# [ACTION ITEM]
Each record below must be returned exactly as shown.

*** Block opens ***

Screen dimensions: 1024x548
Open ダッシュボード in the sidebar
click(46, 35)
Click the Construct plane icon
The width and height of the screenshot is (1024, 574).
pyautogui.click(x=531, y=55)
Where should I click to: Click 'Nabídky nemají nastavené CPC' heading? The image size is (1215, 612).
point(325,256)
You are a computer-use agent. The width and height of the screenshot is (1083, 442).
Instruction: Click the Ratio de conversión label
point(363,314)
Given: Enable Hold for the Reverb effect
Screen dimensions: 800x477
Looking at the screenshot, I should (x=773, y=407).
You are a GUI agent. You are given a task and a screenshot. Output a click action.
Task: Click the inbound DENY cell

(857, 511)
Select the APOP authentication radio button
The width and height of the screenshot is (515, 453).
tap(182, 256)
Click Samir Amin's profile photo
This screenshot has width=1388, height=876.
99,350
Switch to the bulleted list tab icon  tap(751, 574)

*** Block closes ***

# [RESPONSE]
Screen dimensions: 1024x548
Open ダッシュボード in the sidebar
click(46, 35)
Click the Construct plane icon
The width and height of the screenshot is (1024, 574).
pyautogui.click(x=531, y=55)
Where should I click to: Click 'Nabídky nemají nastavené CPC' heading? The image size is (1215, 612).
point(325,256)
You are a computer-use agent. The width and height of the screenshot is (1083, 442).
Instruction: Click the Ratio de conversión label
point(363,314)
Given: Enable Hold for the Reverb effect
Screen dimensions: 800x477
Looking at the screenshot, I should (x=773, y=407).
You are a GUI agent. You are given a task and a screenshot. Output a click action.
Task: Click the inbound DENY cell

(857, 511)
Select the APOP authentication radio button
The width and height of the screenshot is (515, 453).
tap(182, 256)
Click Samir Amin's profile photo
This screenshot has width=1388, height=876.
99,350
Switch to the bulleted list tab icon  tap(751, 574)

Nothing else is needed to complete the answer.